Interview: Ryan Grulich for the biopic THE LOVECRAFTS

Art done by blindbild

Art done by blindbild

Earlier today it was announced that Spell Caster Media would be filming a biopic on one horror's most notorious, and underappreciated, writers, H.P. Lovecraft. To learn more about what this film will offer, Craig spoke with Ryan Grulich about THE LOVECRAFTS and discussed everything from Lovecraft's racism to his fandom. 

Nightmarish Conjurings: Where does your interest in Lovecraft come from?

Ryan Grulich: Lovecraft found me at about 13 years old. I read "The Shadow Over Innsmouth" and loved the settings, characters and generally bizarre tone of the piece. I read it twice in the same weekend. Since then, I've continued the habit of reading his work and learning about him as a human being.

NC: What inspired you to want to make this film about Lovecraft?

RG: He was an incredibly interesting, though paradoxically dry, character in his personal life. He wrote hundreds of thousands of letters in his time, and through these letters we have been able to learn a great deal about him. My partner on the project, S.T. Joshi, has most of these letters in his possession, as he is the editor of many volumes of Lovecraft's personal communications. I am drawn to his militant atheism, repulsed by the xenophobia and racism that surrounded the entire period in which he existed and at the same time in love with the idea of a socially awkward New England gentleman, refusing to give in to the pressures of financial stress and do work that he didn't agree with simply to make a buck. Lovecraft has inspired countless works of popular art, though I believe in an almost symbolic literary manifestation of his true life Cthulhu has overshadowed the man himself, as most of his life was spent toiling in a vague anonymity while a growing faction of devotees arose around him. I think this paradox is probably what has compelled me to tell his story.  I feel as if to the general public, very little is known about Lovecraft as he truly existed.

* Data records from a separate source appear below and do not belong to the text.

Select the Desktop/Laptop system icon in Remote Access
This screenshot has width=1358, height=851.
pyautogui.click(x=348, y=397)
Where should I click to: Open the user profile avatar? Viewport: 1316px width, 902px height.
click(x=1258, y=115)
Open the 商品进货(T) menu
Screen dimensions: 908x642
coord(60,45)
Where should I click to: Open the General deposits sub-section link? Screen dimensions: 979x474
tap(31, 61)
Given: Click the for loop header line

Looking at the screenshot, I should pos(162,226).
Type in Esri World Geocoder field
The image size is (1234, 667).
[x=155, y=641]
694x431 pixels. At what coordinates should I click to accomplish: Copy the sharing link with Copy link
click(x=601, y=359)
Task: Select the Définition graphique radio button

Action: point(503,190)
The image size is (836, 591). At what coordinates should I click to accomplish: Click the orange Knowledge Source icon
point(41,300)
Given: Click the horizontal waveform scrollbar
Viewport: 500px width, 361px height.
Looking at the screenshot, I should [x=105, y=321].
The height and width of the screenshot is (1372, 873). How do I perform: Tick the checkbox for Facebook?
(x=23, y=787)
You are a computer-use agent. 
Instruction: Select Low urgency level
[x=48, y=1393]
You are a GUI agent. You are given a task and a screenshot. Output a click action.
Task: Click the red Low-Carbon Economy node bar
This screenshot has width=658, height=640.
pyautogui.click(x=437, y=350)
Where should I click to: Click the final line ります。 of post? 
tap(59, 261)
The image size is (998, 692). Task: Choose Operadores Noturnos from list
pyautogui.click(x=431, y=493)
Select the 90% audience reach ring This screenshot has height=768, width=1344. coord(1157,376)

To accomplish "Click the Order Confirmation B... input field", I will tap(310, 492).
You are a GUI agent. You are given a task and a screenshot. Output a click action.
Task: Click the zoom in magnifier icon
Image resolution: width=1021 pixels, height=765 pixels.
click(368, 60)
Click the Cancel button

NC: How did you go about getting noted Lovecraft author S.T. Joshi to come on board?

RG: S.T. is a true gentleman. He and I both dwell in the city of Seattle, Washington and had several discussions prior to either of us committing to this project. I believe that his involvement will keep the story true to its subject's life, which is my ultimate goal. I am grateful to have his involvement in the film.

NC: How will your approach differ from other Lovecraft based biographies?

RG: In the realm of biographical film, you are talking about only a few, though very well produced, documentaries. This film will be a narrative biopic in the sense that it will not be fictionalized, but it is also not a documentary. We are tasked with arduous work of casting H.P. Lovecraft in a film and bringing a fascinating section of his life to the screen. Not to discount Christopher Heyerdahl's performance in the 1998 Out of Mind series, but our film is something new in the Lovecraft universe. 

NC: In what ways do you plan on addressing his racism/sexism?

RG: I will say that it will not go unaddressed, and that while this is the hot button issue in the mythos around Lovecraft, it is one facet of an entire life. The exciting thing that I have found as I have begun digging into the story is that we have the opportunity to explore the cultural underpinnings that create these social cancers.  I also have found myself drawing almost frightening parallels to some of our current day civic circumstances in the United States, even though we are almost one hundred years past when Lovecraft was in the prime of his writing. 

NC: How are you approaching Lovecraft's passionate fan base?

RG: I am blessed to work with a wonderful team including Executive Producer James H. Carter II and the incomparable Little Nikki (both of whom are known for Foolish Mortals and Creepy Kingdom) to reach out to Lovecraft readers and fans of weird fiction via the usual online protocols, but we do intend to have some unique events and opportunities that will spawn up in relationship to the project.

NC: If you could give people one reason to see this movie, what would it be?

RG: Lovecraft's life was just as bizarre as his fiction.